Ask what he loves about the work, and there's no hesitation. "This profession became part of me," he explained. "I love it with all my heart." And if you doubt how much craft goes into a simple shirt: "Come visit the shop and I'll show you my work."

 

Learning a wife's trade at sixty-three

In Old Zouk, on a corner people simply call "the tailor's," 74-year-old George bou Chaaya sits at a machine that was never meant to be his.

George told The Beiruter that the shop belonged to his wife, someone who "could look at a piece of fabric and already see the dress inside it." Brides trusted her with wedding gowns; mothers brought school uniforms. George would sit beside her in the evenings, watching her hands move. "One day I'll teach you," she used to say.

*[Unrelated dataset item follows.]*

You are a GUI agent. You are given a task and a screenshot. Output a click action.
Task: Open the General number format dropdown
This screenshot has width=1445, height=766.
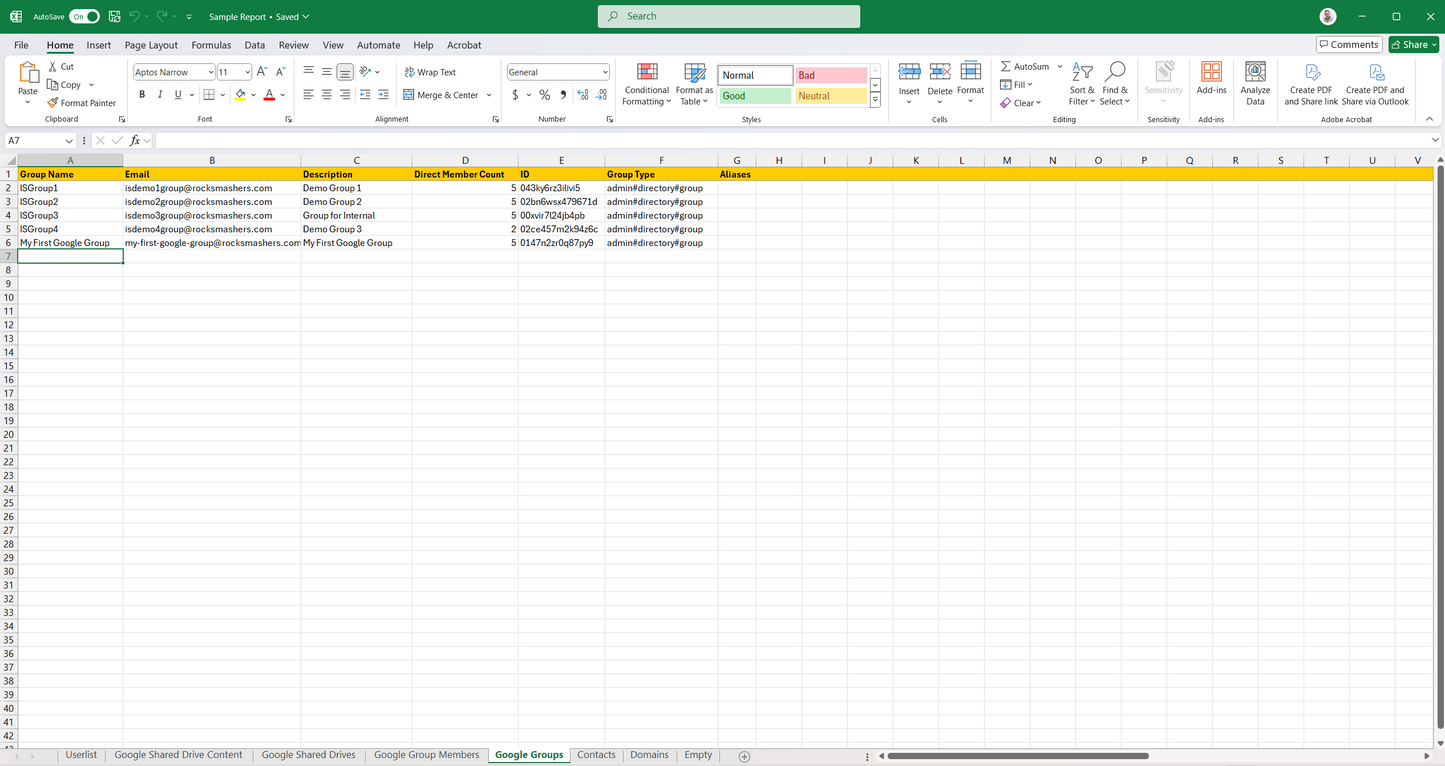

Eleven years ago, his wife fell ill, faster than anyone expected. Everyone told him to close the shop for good. "I couldn't," he said. "Closing the shop felt like losing her twice."

So at 63, he sat in her chair and opened her old notebooks of measurements and patterns. His first shirt came out crooked; he almost threw it away. Some days he would talk to her as he worked, asking, "Did I do this right?" and somehow still hearing her correct him.

George has watched the neighborhood grow up in front of him: boys returning years later for a wedding suit, families leaving the country with one suitcase, asking only that he take in a jacket they could no longer replace. "Every piece my wife and I have ever done carries someone's story."

"Her scissors are still here," he explained. "Her sewing machine is still here." When old customers say his wife would have known how to fix a thing, he smiles. "She still does." He no longer says he learned tailoring at seventy-three. "I say my wife is still teaching me," he says, "every single day."

 

The seamstress who never closed her door

High in the north, in Hasroun, 78-year-old Mariam Ishak no longer measures her life in years. "I remember it by dresses," she told The Beiruter. "The dresses I stitched." She was born, married, and raised her only son there, beneath the mountains.

Her son used to stop by the shop each evening. Then the war came, and he left and never came back. "You spend your whole life sewing torn things together," she expressed, "but when my son died in the war parts of me died with him."

After she buried him, she locked the shop for weeks. "I thought, who am I sewing for now?" Then came a knock: a young bride holding lace, insisting no one else could fix her dress. Mariam opened the door. "And somehow," she said, "I never closed it again."

What keeps her going now is the village itself. Some visitors don't need anything fixed at all; they come only to sit and talk. "They leave with a hemmed dress. And I feel happy and grateful." She lost her son, but never the people around her. "Sometimes God takes one family away and gives you another," she said. "It doesn't replace what you've lost though,” she explained.

 

The people behind the needle

The future of Lebanon's traditional tailoring is uncertain. Few young people are entering the trade, mass-produced clothing has transformed how people dress, and many of the country's remaining master tailors are now well into their seventies. When they eventually lay down their scissors, the profession risks disappearing.

Yet inside these modest workshops, the sewing machine echoes decades of resilience, loss, love, and patience, reminding us that craftsmanship is as much about the people behind the needle as the garments they create.